TASK DIRECTIONS
Write the rows below as a JSON list of strings, one string per line, with blank lines omitted.

DATA TO PROCESS
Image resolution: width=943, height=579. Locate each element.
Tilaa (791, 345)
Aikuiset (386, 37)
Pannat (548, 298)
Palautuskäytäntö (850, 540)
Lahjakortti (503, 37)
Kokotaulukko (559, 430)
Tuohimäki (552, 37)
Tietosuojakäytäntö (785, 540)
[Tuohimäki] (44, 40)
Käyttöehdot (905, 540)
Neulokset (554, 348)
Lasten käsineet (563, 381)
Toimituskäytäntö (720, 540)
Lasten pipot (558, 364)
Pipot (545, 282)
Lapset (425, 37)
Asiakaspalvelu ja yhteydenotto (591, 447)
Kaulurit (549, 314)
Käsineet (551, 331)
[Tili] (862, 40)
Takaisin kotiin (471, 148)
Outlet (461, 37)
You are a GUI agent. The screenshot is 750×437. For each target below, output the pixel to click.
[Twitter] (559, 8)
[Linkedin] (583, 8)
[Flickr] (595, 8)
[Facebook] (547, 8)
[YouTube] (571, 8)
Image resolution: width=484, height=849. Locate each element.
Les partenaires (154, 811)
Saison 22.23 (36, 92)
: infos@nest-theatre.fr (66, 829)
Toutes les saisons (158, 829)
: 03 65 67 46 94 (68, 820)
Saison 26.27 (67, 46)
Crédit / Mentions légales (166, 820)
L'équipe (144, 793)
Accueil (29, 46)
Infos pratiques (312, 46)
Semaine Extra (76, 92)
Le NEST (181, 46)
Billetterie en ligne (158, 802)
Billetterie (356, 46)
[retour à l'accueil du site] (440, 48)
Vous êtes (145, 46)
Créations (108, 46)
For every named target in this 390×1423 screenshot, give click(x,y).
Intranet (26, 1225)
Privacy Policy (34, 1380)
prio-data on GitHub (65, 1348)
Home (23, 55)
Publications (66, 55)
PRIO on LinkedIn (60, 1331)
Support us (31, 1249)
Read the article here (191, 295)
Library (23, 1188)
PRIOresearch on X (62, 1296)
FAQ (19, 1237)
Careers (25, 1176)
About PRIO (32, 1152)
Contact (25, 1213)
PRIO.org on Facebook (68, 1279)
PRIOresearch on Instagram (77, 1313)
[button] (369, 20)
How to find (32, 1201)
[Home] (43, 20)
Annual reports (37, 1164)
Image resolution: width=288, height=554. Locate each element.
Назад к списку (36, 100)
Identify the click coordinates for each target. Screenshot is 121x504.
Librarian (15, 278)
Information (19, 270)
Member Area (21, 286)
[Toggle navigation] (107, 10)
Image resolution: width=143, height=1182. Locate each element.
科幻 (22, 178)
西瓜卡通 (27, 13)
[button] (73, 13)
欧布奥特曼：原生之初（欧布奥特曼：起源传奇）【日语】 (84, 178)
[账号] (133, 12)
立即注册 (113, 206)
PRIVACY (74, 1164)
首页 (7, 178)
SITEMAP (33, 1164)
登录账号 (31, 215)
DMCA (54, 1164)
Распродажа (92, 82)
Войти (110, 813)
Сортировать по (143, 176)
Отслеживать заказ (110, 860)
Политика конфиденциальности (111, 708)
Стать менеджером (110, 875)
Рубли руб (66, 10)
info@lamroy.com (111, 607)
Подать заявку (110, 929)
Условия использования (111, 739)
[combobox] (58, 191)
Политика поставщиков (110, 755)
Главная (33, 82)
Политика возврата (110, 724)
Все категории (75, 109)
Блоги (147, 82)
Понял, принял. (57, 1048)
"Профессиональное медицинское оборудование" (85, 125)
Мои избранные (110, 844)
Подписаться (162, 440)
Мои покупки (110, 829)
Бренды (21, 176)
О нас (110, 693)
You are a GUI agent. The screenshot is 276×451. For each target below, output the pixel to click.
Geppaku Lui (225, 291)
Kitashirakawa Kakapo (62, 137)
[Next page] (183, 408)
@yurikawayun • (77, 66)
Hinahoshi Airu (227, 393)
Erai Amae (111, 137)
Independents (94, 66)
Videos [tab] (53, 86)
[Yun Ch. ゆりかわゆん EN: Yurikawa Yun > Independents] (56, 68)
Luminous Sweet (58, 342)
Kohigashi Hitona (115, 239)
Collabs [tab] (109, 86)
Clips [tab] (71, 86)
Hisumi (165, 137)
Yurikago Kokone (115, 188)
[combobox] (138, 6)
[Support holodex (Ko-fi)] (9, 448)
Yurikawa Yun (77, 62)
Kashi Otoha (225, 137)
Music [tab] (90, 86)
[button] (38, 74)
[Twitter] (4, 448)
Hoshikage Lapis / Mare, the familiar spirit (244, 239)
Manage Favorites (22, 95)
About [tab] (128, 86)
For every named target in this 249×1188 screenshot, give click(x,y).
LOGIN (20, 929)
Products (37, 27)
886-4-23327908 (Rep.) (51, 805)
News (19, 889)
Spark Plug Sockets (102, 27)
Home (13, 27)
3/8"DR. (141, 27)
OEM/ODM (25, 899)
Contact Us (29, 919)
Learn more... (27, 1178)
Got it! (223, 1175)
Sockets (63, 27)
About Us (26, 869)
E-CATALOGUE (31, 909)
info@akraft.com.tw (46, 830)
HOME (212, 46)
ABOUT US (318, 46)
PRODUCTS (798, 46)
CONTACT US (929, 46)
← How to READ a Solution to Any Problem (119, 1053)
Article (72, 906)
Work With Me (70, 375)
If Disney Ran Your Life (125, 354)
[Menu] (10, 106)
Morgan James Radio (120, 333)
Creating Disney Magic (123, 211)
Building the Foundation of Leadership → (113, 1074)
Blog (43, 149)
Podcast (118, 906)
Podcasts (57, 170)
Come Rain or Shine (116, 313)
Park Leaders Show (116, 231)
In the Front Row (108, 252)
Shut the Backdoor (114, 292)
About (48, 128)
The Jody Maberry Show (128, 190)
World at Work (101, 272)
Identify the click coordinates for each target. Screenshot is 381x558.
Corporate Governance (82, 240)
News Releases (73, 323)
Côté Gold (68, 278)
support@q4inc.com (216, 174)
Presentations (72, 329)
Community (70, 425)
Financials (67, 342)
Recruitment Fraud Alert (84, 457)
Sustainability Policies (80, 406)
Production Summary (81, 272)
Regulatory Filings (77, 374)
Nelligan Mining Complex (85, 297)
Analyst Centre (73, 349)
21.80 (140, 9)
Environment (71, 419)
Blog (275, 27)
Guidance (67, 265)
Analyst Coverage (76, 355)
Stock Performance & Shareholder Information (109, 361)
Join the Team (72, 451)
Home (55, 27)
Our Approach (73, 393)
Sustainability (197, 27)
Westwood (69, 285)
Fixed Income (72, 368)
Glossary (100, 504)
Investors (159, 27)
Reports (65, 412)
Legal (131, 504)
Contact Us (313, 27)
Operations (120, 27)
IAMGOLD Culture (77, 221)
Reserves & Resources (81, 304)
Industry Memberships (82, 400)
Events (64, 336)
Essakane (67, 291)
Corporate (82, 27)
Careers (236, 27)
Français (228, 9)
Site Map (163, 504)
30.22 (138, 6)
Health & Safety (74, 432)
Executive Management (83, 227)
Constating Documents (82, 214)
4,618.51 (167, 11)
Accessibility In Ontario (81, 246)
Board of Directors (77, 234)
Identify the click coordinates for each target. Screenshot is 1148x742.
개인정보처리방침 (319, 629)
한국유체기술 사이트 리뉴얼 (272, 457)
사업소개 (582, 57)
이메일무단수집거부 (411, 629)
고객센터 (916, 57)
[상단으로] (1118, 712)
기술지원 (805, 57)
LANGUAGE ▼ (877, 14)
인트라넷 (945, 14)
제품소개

TASK RESPONSE
[
  "Image resolution: width=943, height=579. Locate each element.",
  "Tilaa (791, 345)",
  "Aikuiset (386, 37)",
  "Pannat (548, 298)",
  "Palautuskäytäntö (850, 540)",
  "Lahjakortti (503, 37)",
  "Kokotaulukko (559, 430)",
  "Tuohimäki (552, 37)",
  "Tietosuojakäytäntö (785, 540)",
  "[Tuohimäki] (44, 40)",
  "Käyttöehdot (905, 540)",
  "Neulokset (554, 348)",
  "Lasten käsineet (563, 381)",
  "Toimituskäytäntö (720, 540)",
  "Lasten pipot (558, 364)",
  "Pipot (545, 282)",
  "Lapset (425, 37)",
  "Asiakaspalvelu ja yhteydenotto (591, 447)",
  "Kaulurit (549, 314)",
  "Käsineet (551, 331)",
  "[Tili] (862, 40)",
  "Takaisin kotiin (471, 148)",
  "Outlet (461, 37)",
  "You are a GUI agent. The screenshot is 750×437. For each target below, output the pixel to click.",
  "[Twitter] (559, 8)",
  "[Linkedin] (583, 8)",
  "[Flickr] (595, 8)",
  "[Facebook] (547, 8)",
  "[YouTube] (571, 8)",
  "Image resolution: width=484, height=849. Locate each element.",
  "Les partenaires (154, 811)",
  "Saison 22.23 (36, 92)",
  ": infos@nest-theatre.fr (66, 829)",
  "Toutes les saisons (158, 829)",
  ": 03 65 67 46 94 (68, 820)",
  "Saison 26.27 (67, 46)",
  "Crédit / Mentions légales (166, 820)",
  "L'équipe (144, 793)",
  "Accueil (29, 46)",
  "Infos pratiques (312, 46)",
  "Semaine Extra (76, 92)",
  "Le NEST (181, 46)",
  "Billetterie en ligne (158, 802)",
  "Billetterie (356, 46)",
  "[retour à l'accueil du site] (440, 48)",
  "Vous êtes (145, 46)",
  "Créations (108, 46)",
  "For every named target in this 390×1423 screenshot, give click(x,y).",
  "Intranet (26, 1225)",
  "Privacy Policy (34, 1380)",
  "prio-data on GitHub (65, 1348)",
  "Home (23, 55)",
  "Publications (66, 55)",
  "PRIO on LinkedIn (60, 1331)",
  "Support us (31, 1249)",
  "Read the article here (191, 295)",
  "Library (23, 1188)",
  "PRIOresearch on X (62, 1296)",
  "FAQ (19, 1237)",
  "Careers (25, 1176)",
  "About PRIO (32, 1152)",
  "Contact (25, 1213)",
  "PRIO.org on Facebook (68, 1279)",
  "PRIOresearch on Instagram (77, 1313)",
  "[button] (369, 20)",
  "How to find (32, 1201)",
  "[Home] (43, 20)",
  "Annual reports (37, 1164)",
  "Image resolution: width=288, height=554. Locate each element.",
  "Назад к списку (36, 100)",
  "Identify the click coordinates for each target. Screenshot is 121x504.",
  "Librarian (15, 278)",
  "Information (19, 270)",
  "Member Area (21, 286)",
  "[Toggle navigation] (107, 10)",
  "Image resolution: width=143, height=1182. Locate each element.",
  "科幻 (22, 178)",
  "西瓜卡通 (27, 13)",
  "[button] (73, 13)",
  "欧布奥特曼：原生之初（欧布奥特曼：起源传奇）【日语】 (84, 178)",
  "[账号] (133, 12)",
  "立即注册 (113, 206)",
  "PRIVACY (74, 1164)",
  "首页 (7, 178)",
  "SITEMAP (33, 1164)",
  "登录账号 (31, 215)",
  "DMCA (54, 1164)",
  "Распродажа (92, 82)",
  "Войти (110, 813)",
  "Сортировать по (143, 176)",
  "Отслеживать заказ (110, 860)",
  "Политика конфиденциальности (111, 708)",
  "Стать менеджером (110, 875)",
  "Рубли руб (66, 10)",
  "info@lamroy.com (111, 607)",
  "Подать заявку (110, 929)",
  "Условия использования (111, 739)",
  "[combobox] (58, 191)",
  "Политика поставщиков (110, 755)",
  "Главная (33, 82)",
  "Политика возврата (110, 724)",
  "Все категории (75, 109)",
  "Блоги (147, 82)",
  "Понял, принял. (57, 1048)",
  "\"Профессиональное медицинское оборудование\" (85, 125)",
  "Мои избранные (110, 844)",
  "Подписаться (162, 440)",
  "Мои покупки (110, 829)",
  "Бренды (21, 176)",
  "О нас (110, 693)",
  "You are a GUI agent. The screenshot is 276×451. For each target below, output the pixel to click.",
  "Geppaku Lui (225, 291)",
  "Kitashirakawa Kakapo (62, 137)",
  "[Next page] (183, 408)",
  "@yurikawayun • (77, 66)",
  "Hinahoshi Airu (227, 393)",
  "Erai Amae (111, 137)",
  "Independents (94, 66)",
  "Videos [tab] (53, 86)",
  "[Yun Ch. ゆりかわゆん EN: Yurikawa Yun > Independents] (56, 68)",
  "Luminous Sweet (58, 342)",
  "Kohigashi Hitona (115, 239)",
  "Collabs [tab] (109, 86)",
  "Clips [tab] (71, 86)",
  "Hisumi (165, 137)",
  "Yurikago Kokone (115, 188)",
  "[combobox] (138, 6)",
  "[Support holodex (Ko-fi)] (9, 448)",
  "Yurikawa Yun (77, 62)",
  "Kashi Otoha (225, 137)",
  "Music [tab] (90, 86)",
  "[button] (38, 74)",
  "[Twitter] (4, 448)",
  "Hoshikage Lapis / Mare, the familiar spirit (244, 239)",
  "Manage Favorites (22, 95)",
  "About [tab] (128, 86)",
  "For every named target in this 249×1188 screenshot, give click(x,y).",
  "LOGIN (20, 929)",
  "Products (37, 27)",
  "886-4-23327908 (Rep.) (51, 805)",
  "News (19, 889)",
  "Spark Plug Sockets (102, 27)",
  "Home (13, 27)",
  "3/8\"DR. (141, 27)",
  "OEM/ODM (25, 899)",
  "Contact Us (29, 919)",
  "Learn more... (27, 1178)",
  "Got it! (223, 1175)",
  "Sockets (63, 27)",
  "About Us (26, 869)",
  "E-CATALOGUE (31, 909)",
  "info@akraft.com.tw (46, 830)",
  "HOME (212, 46)",
  "ABOUT US (318, 46)",
  "PRODUCTS (798, 46)",
  "CONTACT US (929, 46)",
  "← How to READ a Solution to Any Problem (119, 1053)",
  "Article (72, 906)",
  "Work With Me (70, 375)",
  "If Disney Ran Your Life (125, 354)",
  "[Menu] (10, 106)",
  "Morgan James Radio (120, 333)",
  "Creating Disney Magic (123, 211)",
  "Building the Foundation of Leadership → (113, 1074)",
  "Blog (43, 149)",
  "Podcast (118, 906)",
  "Podcasts (57, 170)",
  "Come Rain or Shine (116, 313)",
  "Park Leaders Show (116, 231)",
  "In the Front Row (108, 252)",
  "Shut the Backdoor (114, 292)",
  "About (48, 128)",
  "The Jody Maberry Show (128, 190)",
  "World at Work (101, 272)",
  "Identify the click coordinates for each target. Screenshot is 381x558.",
  "Corporate Governance (82, 240)",
  "News Releases (73, 323)",
  "Côté Gold (68, 278)",
  "support@q4inc.com (216, 174)",
  "Presentations (72, 329)",
  "Community (70, 425)",
  "Financials (67, 342)",
  "Recruitment Fraud Alert (84, 457)",
  "Sustainability Policies (80, 406)",
  "Production Summary (81, 272)",
  "Regulatory Filings (77, 374)",
  "Nelligan Mining Complex (85, 297)",
  "Analyst Centre (73, 349)",
  "21.80 (140, 9)",
  "Environment (71, 419)",
  "Blog (275, 27)",
  "Guidance (67, 265)",
  "Analyst Coverage (76, 355)",
  "Stock Performance & Shareholder Information (109, 361)",
  "Join the Team (72, 451)",
  "Home (55, 27)",
  "Our Approach (73, 393)",
  "Sustainability (197, 27)",
  "Westwood (69, 285)",
  "Fixed Income (72, 368)",
  "Glossary (100, 504)",
  "Investors (159, 27)",
  "Reports (65, 412)",
  "Legal (131, 504)",
  "Contact Us (313, 27)",
  "Operations (120, 27)",
  "IAMGOLD Culture (77, 221)",
  "Reserves & Resources (81, 304)",
  "Industry Memberships (82, 400)",
  "Events (64, 336)",
  "Essakane (67, 291)",
  "Corporate (82, 27)",
  "Careers (236, 27)",
  "Français (228, 9)",
  "Site Map (163, 504)",
  "30.22 (138, 6)",
  "Health & Safety (74, 432)",
  "Executive Management (83, 227)",
  "Constating Documents (82, 214)",
  "4,618.51 (167, 11)",
  "Accessibility In Ontario (81, 246)",
  "Board of Directors (77, 234)",
  "Identify the click coordinates for each target. Screenshot is 1148x742.",
  "개인정보처리방침 (319, 629)",
  "한국유체기술 사이트 리뉴얼 (272, 457)",
  "사업소개 (582, 57)",
  "이메일무단수집거부 (411, 629)",
  "고객센터 (916, 57)",
  "[상단으로] (1118, 712)",
  "기술지원 (805, 57)",
  "LANGUAGE ▼ (877, 14)",
  "인트라넷 (945, 14)",
  "제품소개"
]